# Description of the task
Each line in the records below that has the word "apps" should be copied.

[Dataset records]
= = = = =

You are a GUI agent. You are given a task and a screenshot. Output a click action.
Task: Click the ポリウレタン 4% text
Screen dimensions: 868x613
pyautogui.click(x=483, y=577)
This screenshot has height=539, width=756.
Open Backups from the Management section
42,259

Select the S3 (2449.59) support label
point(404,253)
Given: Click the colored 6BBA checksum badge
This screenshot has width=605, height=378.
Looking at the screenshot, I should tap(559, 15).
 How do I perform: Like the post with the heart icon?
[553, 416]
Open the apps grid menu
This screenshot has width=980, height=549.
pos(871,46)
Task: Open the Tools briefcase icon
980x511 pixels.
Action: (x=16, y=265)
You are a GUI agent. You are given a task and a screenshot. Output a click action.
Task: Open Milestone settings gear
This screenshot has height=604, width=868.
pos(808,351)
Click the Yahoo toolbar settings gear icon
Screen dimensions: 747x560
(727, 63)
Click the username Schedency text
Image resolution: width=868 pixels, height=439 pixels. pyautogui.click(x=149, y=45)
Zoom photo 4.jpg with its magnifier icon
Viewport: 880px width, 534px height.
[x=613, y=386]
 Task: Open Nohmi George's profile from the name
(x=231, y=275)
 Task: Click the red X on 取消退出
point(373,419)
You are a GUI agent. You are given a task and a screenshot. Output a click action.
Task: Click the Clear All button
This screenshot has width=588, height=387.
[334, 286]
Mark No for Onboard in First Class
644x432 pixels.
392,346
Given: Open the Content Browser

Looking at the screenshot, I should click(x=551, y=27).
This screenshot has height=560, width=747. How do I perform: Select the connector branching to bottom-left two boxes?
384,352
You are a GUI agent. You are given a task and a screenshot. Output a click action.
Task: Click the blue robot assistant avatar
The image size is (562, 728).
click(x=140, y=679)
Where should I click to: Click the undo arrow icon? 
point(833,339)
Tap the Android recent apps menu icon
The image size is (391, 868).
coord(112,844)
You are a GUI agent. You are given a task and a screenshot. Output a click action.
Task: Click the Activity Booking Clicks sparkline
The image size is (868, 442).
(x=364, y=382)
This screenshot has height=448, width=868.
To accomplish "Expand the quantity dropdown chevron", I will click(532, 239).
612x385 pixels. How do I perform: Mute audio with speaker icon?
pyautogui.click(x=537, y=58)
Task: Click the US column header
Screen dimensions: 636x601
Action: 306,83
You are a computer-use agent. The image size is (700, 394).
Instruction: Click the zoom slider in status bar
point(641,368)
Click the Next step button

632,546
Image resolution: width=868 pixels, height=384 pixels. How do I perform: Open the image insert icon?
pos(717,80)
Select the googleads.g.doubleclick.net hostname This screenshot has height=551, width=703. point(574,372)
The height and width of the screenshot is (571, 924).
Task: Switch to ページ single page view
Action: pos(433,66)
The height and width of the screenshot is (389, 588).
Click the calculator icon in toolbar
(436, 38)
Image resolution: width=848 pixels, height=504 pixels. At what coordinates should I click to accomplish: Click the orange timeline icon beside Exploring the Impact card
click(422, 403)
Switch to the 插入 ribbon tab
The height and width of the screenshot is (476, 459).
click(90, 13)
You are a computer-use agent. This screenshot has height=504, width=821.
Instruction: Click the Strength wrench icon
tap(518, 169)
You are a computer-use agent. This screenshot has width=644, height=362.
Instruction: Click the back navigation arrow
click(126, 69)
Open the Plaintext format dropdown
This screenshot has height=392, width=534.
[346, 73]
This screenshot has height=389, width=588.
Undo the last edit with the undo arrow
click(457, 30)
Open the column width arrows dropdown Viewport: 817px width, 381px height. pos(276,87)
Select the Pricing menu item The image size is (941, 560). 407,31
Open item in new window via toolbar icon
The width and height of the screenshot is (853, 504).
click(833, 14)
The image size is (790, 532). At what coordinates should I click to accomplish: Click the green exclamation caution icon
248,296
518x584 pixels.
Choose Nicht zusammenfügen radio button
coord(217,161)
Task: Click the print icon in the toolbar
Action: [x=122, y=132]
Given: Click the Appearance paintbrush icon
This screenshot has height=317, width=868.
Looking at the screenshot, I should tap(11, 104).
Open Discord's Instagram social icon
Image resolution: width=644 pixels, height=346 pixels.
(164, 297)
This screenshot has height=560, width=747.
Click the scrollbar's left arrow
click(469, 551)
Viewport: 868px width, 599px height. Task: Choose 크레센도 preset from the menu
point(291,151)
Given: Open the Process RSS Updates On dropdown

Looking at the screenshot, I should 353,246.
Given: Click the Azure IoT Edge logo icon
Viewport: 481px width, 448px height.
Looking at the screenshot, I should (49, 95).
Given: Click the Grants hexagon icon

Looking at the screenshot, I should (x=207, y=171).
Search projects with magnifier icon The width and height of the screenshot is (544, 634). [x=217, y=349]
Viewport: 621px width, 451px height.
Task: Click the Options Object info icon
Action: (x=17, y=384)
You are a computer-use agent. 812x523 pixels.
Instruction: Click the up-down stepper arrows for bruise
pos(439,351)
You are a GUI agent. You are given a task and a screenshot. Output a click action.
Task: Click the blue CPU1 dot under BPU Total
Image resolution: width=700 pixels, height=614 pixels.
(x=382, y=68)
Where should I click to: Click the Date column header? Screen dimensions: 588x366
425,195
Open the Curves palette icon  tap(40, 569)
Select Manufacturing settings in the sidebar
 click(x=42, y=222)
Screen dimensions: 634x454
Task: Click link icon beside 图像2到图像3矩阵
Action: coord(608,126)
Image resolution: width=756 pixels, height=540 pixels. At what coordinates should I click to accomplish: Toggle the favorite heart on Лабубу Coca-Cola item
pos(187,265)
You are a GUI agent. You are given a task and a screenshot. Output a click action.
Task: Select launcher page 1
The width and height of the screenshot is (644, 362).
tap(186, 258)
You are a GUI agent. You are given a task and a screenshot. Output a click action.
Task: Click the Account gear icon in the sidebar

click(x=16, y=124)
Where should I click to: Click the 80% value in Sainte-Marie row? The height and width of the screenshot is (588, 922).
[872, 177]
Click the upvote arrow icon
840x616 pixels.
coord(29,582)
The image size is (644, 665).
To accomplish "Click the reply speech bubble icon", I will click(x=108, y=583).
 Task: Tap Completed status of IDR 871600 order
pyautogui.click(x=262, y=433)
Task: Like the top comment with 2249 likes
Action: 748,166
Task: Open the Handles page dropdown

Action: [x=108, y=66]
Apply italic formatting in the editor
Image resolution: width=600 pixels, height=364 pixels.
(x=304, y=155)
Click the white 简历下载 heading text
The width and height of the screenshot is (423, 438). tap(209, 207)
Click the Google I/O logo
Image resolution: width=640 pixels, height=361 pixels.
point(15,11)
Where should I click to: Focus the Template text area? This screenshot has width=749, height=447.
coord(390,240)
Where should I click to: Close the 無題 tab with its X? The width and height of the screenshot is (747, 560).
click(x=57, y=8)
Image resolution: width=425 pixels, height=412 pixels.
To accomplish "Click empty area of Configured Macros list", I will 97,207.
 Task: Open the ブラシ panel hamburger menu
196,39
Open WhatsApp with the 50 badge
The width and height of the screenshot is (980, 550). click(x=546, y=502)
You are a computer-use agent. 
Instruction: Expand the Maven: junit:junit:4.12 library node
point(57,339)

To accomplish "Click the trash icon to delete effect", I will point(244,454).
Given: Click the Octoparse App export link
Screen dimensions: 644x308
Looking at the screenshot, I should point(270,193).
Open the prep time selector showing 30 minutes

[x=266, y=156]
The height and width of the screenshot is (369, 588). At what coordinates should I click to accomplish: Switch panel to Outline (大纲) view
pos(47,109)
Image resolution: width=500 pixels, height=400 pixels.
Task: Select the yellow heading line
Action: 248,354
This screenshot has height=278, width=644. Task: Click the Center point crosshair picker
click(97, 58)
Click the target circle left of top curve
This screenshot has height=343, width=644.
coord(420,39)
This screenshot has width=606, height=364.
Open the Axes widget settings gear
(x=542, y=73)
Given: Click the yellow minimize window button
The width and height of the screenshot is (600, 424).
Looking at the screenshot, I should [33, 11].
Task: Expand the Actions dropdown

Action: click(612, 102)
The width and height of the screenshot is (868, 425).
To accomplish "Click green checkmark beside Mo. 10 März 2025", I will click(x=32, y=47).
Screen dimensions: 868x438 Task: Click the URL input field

= = = = =

# Response
Open the apps grid menu
Tap the Android recent apps menu icon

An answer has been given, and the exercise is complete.